High Rise Low Down is the ultimate insider’s tour of New York City’s most sought-after addresses—the exclusive, closely guarded residences of some of the world’s most famous and powerful people.

Which buildings are most coveted? What secrets do they hold? Penetrating the walls of Fifth Avenue’s high-rise palazzos, Park Avenue’s penthouses, Central Park West’s turreted celebrity fortresses and downtown Manhattan’s dazzling glass towers, the authors offer a glimpse of the people at the top of today’s global social pyramid and their spectacular homes.

Everyone who’s anyone wants to live in these elite buildings—but not everyone gets in. The limited number of “top” apartments and the boards who tightly control them mean multimillionaires and even billionaires are sometimes turned away.

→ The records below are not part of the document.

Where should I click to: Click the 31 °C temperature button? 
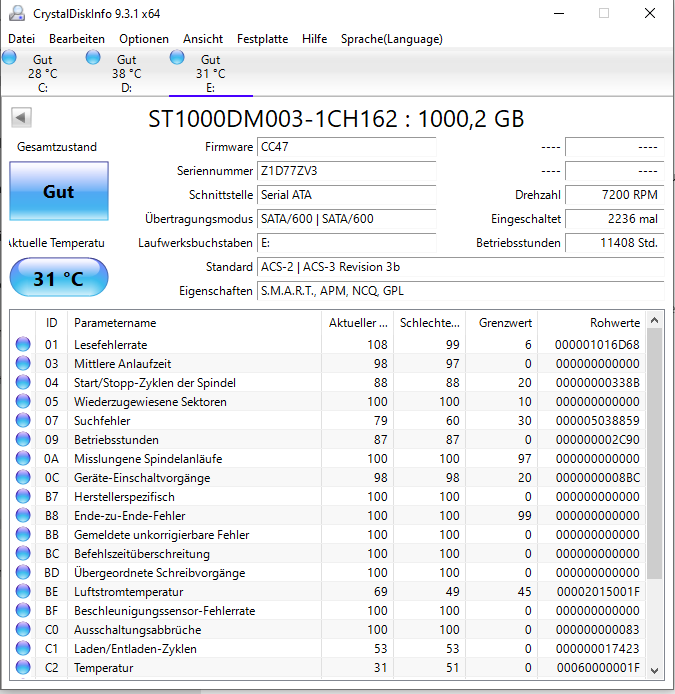tap(59, 278)
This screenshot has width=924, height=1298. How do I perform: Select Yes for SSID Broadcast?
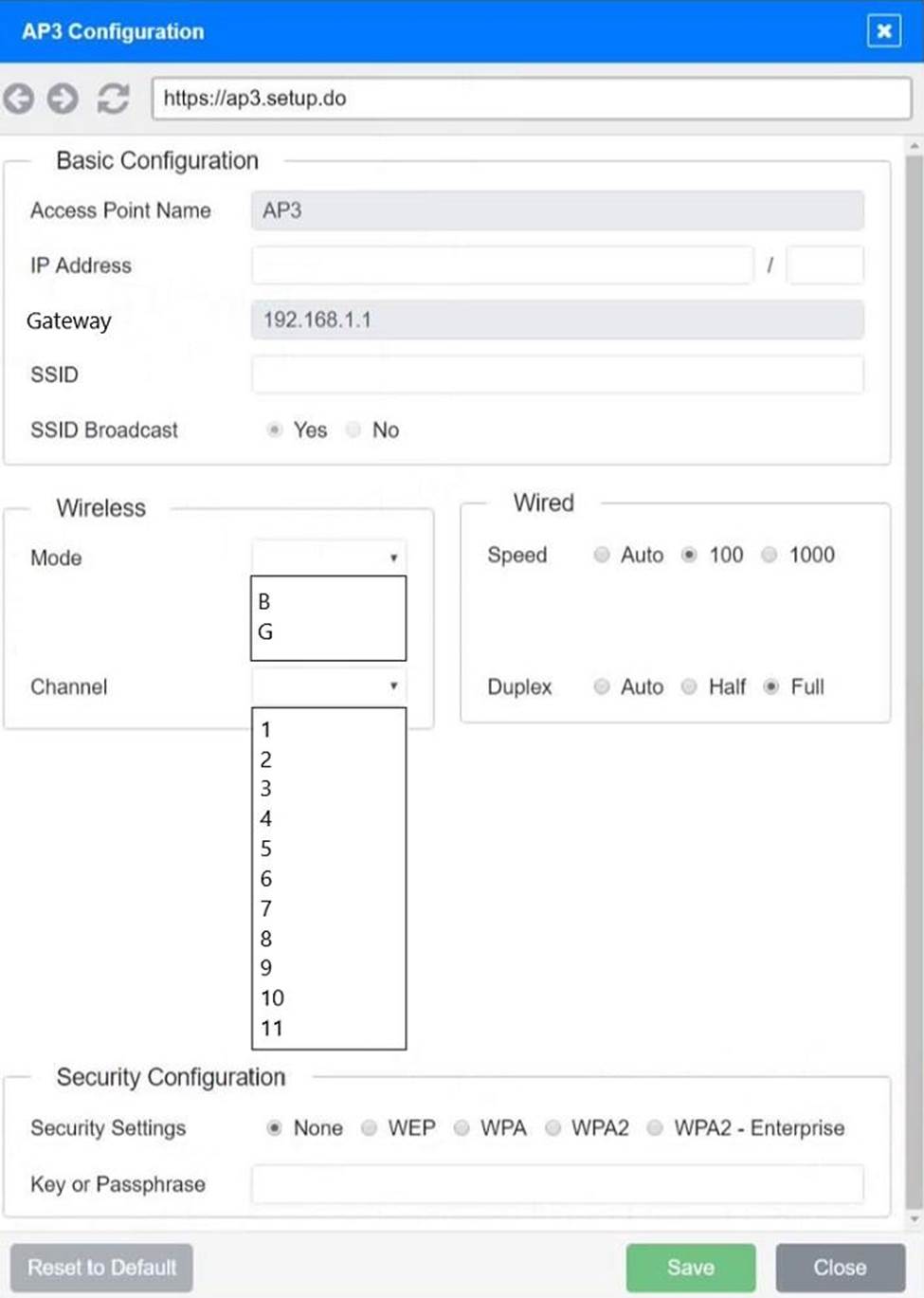(275, 430)
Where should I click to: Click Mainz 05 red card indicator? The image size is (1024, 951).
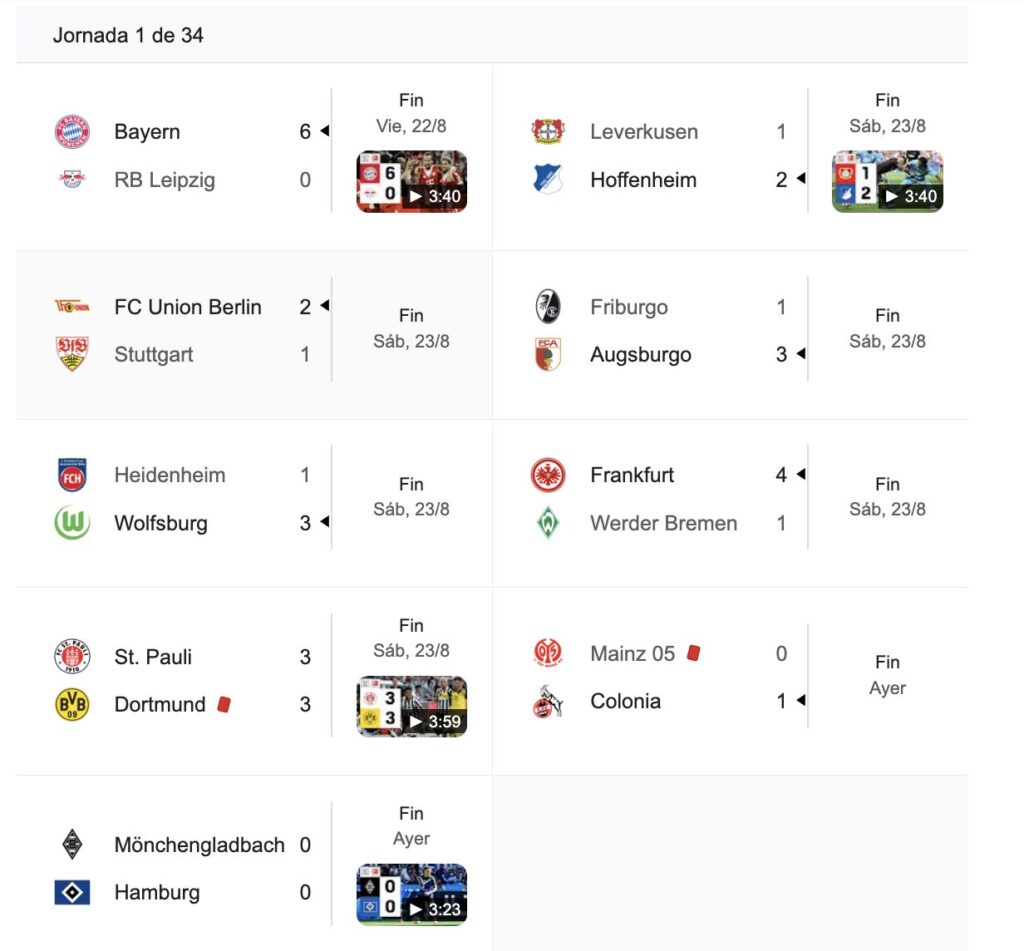click(694, 653)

The authors, insiders to this community, reveal the process behind who gets in and who gets shut out. How crucial is the board interview? What do these buildings want to know about you—and how much should you tell? The book explores how myth-shrouded luxury complexes like the San Remo and River House welcomed such high-profile achievers as Henry Kissinger and Rupert Murdoch but closed their gates to the likes of Madonna, Gloria Vanderbilt and former President Richard Nixon.

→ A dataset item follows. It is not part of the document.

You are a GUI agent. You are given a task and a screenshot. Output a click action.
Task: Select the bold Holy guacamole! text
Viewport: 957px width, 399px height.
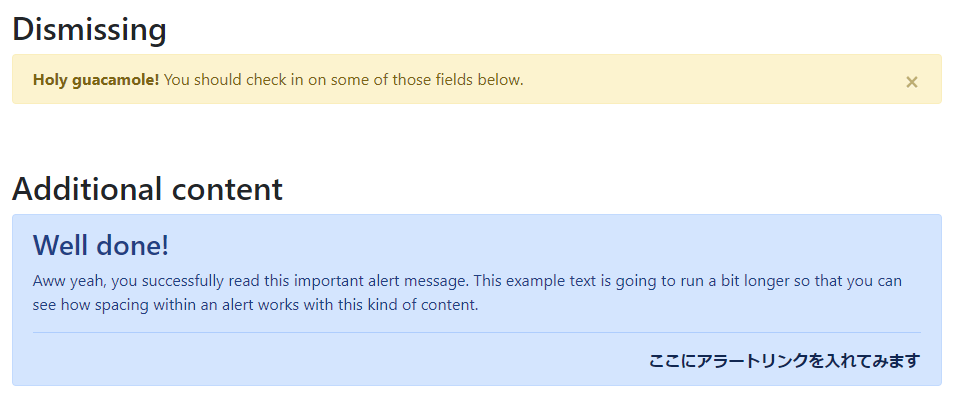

High Rise Low Down describes the often astonishing mix of characters under one roof: Chinese bankers, Greek shipping giants, Saudi princes, wine-makers from California, and cosmetic queens from Utah. Many buyers and sellers are world-famous actors, rock stars and television personalities: Robert de Niro, Denzel Washington, Natalie Portman, Sting, Yoko Ono, Jerry Seinfield. The apartments themselves are also famous for having belonged to legends: Jacqueline Kennedy Onassis, Greta Garbo, Bob Dylan, Mark Twain, Marilyn Monroe.

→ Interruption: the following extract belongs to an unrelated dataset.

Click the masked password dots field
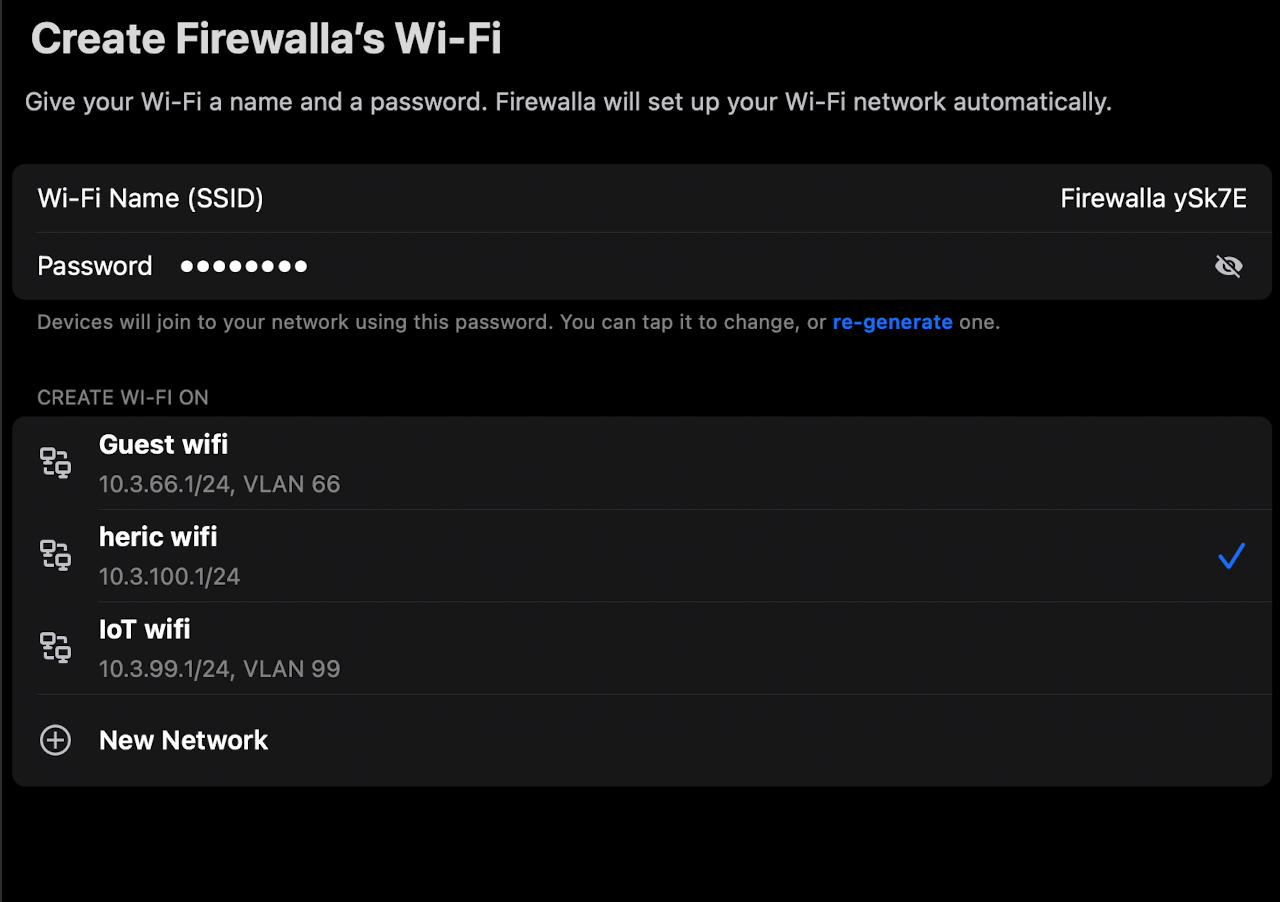The height and width of the screenshot is (902, 1280). point(244,266)
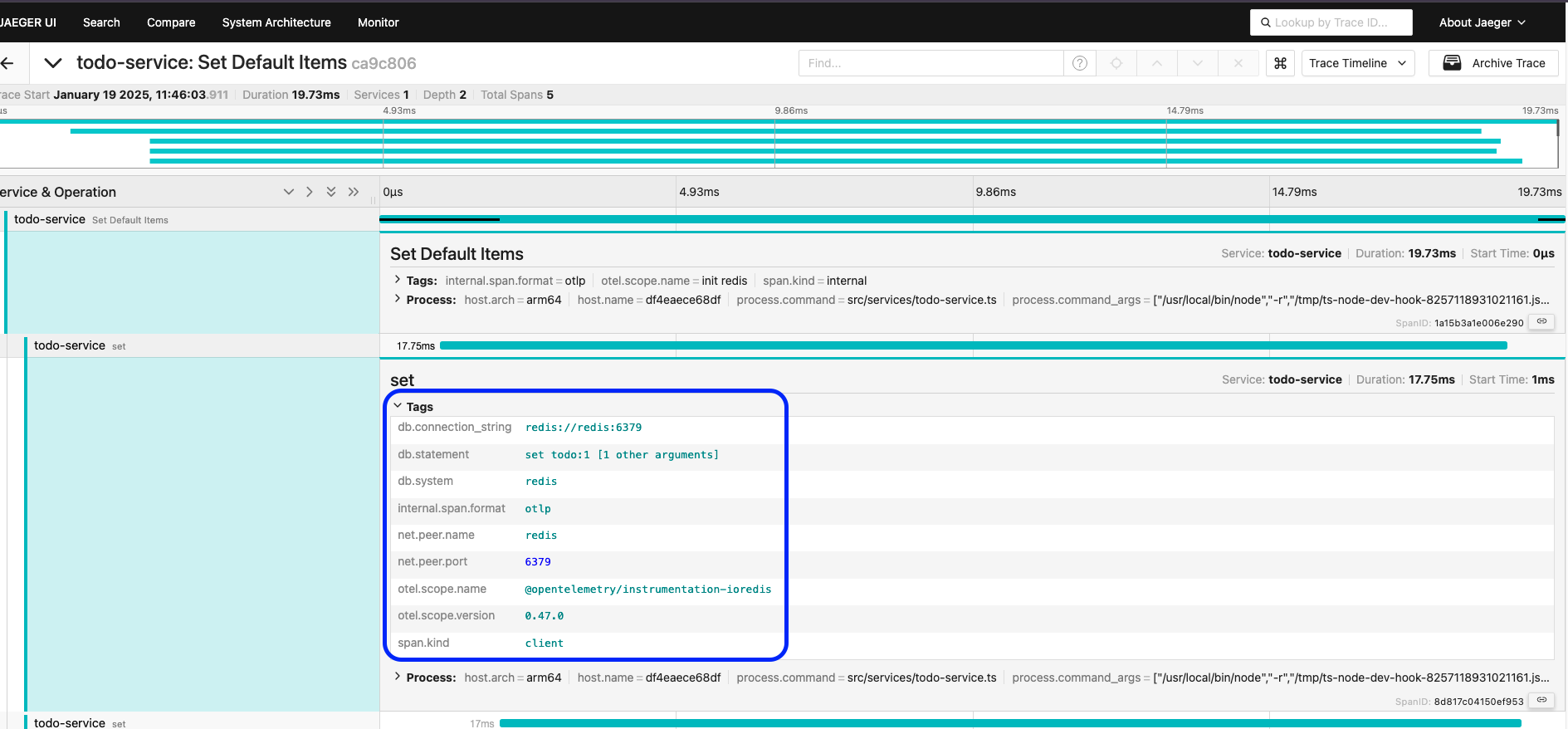Open the About Jaeger menu
This screenshot has height=729, width=1568.
click(x=1482, y=22)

The stories in this book are vast and varied, full of gripping vignettes. Compelling and touching, sometimes hilarious, you’ll read about professional revenge and family feuds, love and divorce, ruthless ambition and reversal of fortune, murder and suicide.

In the end, High Rise Low Down is a paean to New York: a fiercely heterogeneous, twenty-first century city that is forever reinventing itself.